A federal judge in Texas on Thursday ruled that guidance issued by the Biden administration that prohibits the use of third-party online tracking technologies on hospitals' public-facing web pages was unlawful.
U.S. District Judge Mark Pittman in Fort Worth, Texas sided with the American Hospital Association (AHA), the Texas Hospital Association, Texas Health Resources and United Regional Health Care System in his ruling that found the Department of Health and Human Services overstepped its authority with the 2022 guidance.
The Biden administration, through the Department of Health and Human Services' Office for Civil Rights (OCR), issued a bulletin in December 2022 warning that hospitals' use of pixel trackers from companies like Google Analytics or Meta Pixel may come up against federal privacy law if these tools expose patients' protected health information.
In the bulletin, OCR warned providers that using pixel-tracking tools in patient portals could constitute a Health Insurance Portability and Accountability Act (HIPAA) violation. Entities covered by HIPAA can't use these tools if they'll be used to transmit patient data without their knowledge, and they're required to enter into business associate agreements with the vendors of these technologies to ensure HIPAA compliance.
The tech giant's Pixel tool was found on the websites of about a third of the nation's largest hospitals, according to an investigation from The Markup.
HHS OCR's late 2022 policy decision to consider hospitals and other HIPAA-covered entities’ use of these tools as a violation of the privacy law has led to a spate of class-action lawsuits and settlements for provider organizations.
The position has also proven unpopular within the industry. In November 2023, the AHA and others filed a federal lawsuit calling on the courts to bar enforcement of OCR’s policy. It later picked up widespread support from several state hospital associations and health systems.
In March, HHS updated its guidance on the use of third-party web trackers to exclude certain types of website visits from meeting its criteria for a protected health information (PHI) disclosure.
That lawsuit specifically argues that HHS expanded HIPAA’s definition of “individually identifiable health information” beyond its statutory authority and calls for the portion of OCR’s guidance addressing unauthenticated web pages should be invalidated.
The AHA contended the revised bulletin was still unlawful, and Judge Pittman agreed in Thursday's ruling.
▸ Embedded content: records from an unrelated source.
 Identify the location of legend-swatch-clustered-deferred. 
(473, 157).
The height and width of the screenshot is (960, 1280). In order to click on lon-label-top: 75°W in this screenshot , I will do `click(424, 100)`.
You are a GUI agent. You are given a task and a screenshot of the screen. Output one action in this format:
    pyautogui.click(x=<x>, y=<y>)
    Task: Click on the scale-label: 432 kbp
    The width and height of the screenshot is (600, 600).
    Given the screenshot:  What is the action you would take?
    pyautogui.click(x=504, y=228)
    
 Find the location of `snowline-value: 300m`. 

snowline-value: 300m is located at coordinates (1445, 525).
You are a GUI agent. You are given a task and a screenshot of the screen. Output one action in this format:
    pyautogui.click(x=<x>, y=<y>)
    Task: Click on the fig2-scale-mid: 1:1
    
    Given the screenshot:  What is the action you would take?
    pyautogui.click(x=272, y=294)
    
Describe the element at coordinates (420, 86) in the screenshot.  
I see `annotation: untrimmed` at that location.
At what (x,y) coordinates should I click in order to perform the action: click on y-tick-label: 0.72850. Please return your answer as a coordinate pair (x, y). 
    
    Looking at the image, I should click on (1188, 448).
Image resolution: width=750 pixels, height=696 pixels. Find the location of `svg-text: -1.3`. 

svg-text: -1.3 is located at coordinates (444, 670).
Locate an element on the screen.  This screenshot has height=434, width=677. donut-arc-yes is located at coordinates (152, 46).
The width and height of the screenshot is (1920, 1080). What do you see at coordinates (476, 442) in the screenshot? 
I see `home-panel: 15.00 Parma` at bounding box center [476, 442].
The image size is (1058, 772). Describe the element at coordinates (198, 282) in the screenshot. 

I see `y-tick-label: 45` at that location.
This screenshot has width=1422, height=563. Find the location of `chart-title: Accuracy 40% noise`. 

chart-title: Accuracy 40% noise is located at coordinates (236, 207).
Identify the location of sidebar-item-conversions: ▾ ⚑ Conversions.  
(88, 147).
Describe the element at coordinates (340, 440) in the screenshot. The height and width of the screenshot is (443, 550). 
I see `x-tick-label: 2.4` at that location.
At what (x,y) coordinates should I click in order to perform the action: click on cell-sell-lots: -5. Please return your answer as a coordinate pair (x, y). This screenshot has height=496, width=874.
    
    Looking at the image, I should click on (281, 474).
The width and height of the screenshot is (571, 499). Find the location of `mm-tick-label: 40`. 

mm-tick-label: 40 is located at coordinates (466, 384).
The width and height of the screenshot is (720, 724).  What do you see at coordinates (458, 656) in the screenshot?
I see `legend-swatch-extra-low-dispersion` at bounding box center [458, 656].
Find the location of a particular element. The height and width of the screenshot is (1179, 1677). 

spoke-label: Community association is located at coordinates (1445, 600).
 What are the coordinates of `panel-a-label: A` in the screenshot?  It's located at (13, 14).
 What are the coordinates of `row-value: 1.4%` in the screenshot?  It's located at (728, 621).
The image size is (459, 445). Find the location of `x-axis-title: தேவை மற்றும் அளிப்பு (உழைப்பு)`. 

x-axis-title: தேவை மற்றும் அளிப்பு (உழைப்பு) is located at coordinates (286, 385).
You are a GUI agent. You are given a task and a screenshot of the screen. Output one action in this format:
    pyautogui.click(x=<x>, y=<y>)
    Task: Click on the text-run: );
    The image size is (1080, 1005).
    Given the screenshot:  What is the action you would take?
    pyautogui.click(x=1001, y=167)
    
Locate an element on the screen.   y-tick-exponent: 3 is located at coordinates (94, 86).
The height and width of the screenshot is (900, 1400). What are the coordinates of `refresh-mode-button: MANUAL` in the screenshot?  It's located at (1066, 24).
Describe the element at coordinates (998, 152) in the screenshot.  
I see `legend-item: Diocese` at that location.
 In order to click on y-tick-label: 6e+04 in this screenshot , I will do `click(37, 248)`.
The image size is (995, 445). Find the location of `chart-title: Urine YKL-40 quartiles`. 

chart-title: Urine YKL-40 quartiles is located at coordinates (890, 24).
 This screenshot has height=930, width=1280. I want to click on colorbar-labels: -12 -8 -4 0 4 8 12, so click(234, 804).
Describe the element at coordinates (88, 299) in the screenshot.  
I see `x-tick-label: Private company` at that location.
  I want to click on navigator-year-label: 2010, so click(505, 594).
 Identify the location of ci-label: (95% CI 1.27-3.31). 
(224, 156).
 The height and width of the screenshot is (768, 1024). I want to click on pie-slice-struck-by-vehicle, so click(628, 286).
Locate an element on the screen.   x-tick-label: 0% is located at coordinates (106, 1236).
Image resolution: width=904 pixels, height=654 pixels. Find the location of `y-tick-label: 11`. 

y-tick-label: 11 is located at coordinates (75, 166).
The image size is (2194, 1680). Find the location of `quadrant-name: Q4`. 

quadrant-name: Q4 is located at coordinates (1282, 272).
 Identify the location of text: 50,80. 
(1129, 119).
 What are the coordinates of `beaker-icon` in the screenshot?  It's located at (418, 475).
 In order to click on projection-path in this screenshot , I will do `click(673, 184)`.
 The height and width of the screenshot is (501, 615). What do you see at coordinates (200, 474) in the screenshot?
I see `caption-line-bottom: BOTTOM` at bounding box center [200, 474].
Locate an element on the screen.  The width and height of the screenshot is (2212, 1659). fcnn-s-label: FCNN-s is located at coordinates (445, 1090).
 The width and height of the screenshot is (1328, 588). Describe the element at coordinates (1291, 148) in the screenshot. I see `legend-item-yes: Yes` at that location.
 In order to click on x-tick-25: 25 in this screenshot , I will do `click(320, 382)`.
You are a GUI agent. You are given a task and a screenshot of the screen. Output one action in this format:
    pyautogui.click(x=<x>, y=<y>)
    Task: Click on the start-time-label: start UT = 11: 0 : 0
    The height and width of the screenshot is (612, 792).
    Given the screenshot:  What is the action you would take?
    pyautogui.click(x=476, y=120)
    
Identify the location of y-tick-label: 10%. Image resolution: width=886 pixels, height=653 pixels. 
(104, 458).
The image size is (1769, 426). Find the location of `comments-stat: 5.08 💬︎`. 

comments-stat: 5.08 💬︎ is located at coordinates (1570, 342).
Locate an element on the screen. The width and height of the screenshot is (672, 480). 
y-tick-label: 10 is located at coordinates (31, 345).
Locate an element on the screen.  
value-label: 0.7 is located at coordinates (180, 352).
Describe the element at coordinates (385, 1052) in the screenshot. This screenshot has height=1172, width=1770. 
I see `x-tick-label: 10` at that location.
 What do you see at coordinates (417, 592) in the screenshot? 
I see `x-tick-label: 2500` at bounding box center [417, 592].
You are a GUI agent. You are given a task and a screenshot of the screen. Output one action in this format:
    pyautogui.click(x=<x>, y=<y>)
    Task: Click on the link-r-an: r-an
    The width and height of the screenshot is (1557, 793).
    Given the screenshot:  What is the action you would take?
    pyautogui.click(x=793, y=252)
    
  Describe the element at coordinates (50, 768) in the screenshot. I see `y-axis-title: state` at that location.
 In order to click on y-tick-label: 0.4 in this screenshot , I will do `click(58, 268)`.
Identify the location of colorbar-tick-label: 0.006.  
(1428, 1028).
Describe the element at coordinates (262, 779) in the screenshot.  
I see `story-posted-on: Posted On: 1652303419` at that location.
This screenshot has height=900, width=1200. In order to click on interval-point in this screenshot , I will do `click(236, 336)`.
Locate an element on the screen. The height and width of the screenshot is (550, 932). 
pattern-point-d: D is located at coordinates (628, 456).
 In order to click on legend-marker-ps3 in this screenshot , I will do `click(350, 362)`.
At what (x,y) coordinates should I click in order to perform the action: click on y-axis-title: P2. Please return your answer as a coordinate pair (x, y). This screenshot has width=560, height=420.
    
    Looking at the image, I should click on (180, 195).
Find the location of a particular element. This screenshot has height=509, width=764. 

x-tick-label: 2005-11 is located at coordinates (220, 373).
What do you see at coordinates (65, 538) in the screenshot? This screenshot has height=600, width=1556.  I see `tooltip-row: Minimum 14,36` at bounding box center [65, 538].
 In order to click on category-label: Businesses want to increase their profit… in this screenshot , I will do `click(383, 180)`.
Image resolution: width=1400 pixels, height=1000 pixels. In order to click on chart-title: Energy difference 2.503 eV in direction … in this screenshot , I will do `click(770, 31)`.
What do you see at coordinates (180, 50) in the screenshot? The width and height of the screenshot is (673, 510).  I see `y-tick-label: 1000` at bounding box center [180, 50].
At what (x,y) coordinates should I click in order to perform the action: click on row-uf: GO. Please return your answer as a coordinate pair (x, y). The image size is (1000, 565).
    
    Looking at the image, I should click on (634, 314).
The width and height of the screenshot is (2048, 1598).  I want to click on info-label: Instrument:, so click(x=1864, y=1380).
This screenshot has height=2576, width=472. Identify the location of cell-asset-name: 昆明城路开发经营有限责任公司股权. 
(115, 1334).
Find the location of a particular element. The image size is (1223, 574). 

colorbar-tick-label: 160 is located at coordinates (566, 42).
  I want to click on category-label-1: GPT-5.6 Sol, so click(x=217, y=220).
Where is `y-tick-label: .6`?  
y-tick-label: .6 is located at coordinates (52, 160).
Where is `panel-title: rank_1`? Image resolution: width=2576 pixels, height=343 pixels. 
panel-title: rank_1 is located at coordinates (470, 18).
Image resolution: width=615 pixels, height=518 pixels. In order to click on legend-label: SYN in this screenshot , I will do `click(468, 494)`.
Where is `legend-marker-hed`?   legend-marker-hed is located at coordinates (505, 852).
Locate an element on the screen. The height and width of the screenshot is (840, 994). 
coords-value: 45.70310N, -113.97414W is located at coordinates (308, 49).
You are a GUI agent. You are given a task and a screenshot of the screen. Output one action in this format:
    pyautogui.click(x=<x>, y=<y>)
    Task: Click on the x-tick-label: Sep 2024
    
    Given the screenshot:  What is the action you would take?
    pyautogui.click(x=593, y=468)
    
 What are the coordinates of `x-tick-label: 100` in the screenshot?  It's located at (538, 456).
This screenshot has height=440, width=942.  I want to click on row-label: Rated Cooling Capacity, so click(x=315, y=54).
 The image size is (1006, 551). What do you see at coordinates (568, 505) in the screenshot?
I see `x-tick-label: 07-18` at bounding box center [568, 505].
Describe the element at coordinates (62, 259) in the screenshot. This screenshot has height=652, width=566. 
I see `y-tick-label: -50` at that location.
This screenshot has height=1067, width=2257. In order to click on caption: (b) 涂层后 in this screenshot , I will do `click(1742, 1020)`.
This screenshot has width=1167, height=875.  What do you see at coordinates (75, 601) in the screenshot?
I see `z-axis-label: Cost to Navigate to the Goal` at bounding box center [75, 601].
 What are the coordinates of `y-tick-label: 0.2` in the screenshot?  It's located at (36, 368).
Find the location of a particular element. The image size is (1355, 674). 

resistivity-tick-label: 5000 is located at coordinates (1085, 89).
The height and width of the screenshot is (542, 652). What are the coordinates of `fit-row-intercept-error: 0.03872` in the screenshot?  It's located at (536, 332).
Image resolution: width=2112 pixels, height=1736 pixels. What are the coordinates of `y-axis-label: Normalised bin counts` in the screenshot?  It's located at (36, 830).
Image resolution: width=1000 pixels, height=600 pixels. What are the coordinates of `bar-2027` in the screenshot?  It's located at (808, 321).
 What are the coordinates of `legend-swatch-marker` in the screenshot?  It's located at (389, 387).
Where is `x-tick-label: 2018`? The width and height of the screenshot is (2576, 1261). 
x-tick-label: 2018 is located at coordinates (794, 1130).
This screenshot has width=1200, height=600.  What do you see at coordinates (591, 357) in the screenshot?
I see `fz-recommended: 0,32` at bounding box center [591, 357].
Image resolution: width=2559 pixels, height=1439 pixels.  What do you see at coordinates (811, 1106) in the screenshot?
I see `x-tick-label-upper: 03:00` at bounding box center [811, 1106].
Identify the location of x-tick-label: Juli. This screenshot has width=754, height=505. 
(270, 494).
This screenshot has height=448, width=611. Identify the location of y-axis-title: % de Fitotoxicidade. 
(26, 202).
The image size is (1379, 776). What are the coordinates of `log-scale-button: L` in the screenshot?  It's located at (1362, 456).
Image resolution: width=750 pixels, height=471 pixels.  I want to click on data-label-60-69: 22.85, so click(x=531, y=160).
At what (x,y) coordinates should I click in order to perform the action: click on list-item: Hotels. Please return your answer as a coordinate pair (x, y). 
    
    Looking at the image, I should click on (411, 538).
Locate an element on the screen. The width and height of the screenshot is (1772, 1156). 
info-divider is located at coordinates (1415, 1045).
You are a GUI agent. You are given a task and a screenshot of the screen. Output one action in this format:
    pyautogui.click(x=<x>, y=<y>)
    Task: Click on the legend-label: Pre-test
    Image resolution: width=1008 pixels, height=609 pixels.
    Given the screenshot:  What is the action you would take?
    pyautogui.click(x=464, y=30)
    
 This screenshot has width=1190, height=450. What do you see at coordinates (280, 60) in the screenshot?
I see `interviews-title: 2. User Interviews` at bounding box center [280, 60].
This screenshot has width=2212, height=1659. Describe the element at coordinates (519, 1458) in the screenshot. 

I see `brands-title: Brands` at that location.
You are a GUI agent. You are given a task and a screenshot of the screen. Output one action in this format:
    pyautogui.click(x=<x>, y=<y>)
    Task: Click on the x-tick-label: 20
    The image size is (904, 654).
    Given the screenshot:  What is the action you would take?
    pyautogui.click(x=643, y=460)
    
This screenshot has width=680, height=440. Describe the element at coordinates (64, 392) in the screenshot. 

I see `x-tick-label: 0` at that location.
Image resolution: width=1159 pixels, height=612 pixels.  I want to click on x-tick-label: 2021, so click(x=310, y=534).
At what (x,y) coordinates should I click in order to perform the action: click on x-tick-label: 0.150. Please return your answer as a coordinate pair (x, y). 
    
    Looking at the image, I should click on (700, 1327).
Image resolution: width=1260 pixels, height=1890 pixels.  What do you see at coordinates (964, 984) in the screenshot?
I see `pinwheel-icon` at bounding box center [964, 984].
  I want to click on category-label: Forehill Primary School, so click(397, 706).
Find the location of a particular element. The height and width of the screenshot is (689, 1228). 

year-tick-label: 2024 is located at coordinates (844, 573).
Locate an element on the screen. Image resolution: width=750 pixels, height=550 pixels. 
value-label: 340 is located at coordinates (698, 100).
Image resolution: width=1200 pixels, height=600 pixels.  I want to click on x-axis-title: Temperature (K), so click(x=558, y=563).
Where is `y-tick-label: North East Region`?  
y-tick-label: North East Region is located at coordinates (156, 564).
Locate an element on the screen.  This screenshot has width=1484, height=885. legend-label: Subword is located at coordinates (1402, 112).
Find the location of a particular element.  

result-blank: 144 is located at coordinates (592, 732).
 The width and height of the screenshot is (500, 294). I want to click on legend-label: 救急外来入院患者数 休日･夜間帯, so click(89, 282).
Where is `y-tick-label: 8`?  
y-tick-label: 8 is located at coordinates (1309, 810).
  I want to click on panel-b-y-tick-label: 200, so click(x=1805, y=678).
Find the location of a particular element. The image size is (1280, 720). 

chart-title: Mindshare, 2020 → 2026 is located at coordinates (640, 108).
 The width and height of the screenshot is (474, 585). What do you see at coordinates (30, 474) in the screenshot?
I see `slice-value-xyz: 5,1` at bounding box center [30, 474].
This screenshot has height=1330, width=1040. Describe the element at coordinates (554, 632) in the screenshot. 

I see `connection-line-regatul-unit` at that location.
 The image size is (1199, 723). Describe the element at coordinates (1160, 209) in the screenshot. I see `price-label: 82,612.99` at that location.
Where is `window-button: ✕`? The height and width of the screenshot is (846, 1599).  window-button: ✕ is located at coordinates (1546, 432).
Judge Pittman ruled in favor of the AHA and other plaintiffs. In the decision, Pittman cites that the rule set forth in the March 18, 2024 HHS Bulletin "was promulgated in clear excess of HHS's authority under HIPAA."
The judge vacated the guidance.
The plaintiffs—American Hospital Association (AHA), the Texas Hospital Association, Texas Health Resources, and United Regional Health Care System—said they were pleased with the ruling in a joint statement.
“For more than a year, the AHA has been telling the Office for Civil Rights that its ‘Online Tracking Bulletin’ was both unlawful and harmful to patients and communities. We regret that we were forced to sue OCR but we are pleased that the Court today agreed with the AHA and held that OCR does not have ‘interpretive carte blanche to justify whatever it wants irrespective of violence to HIPAA’s text'," AHA General Counsel Chad Golder said in a statement. "As a result of today’s decision, hospitals and health systems will again be able to rely on these important technologies to provide their communities with reliable, accurate health care information."
In the ruling, Pittman wrote that metadata from a user's search of a hospital's public-facing web page does not meet the definition of "individually identifiable health information" protected by HIPAA and HHS went too far in its interpretation.
"To hold otherwise would empower HHS and other executive entities to take increasingly expansive liberties with the finite authority granted to them. The Court is disinclined to set that precedent here," Pittman wrote in the court ruling.
The AHA and other plaintiffs said that the 2022 guidance has upended hospitals’ and health systems’ ability to share healthcare information with the communities they serve and analyze their own website traffic to enhance access to care and public health.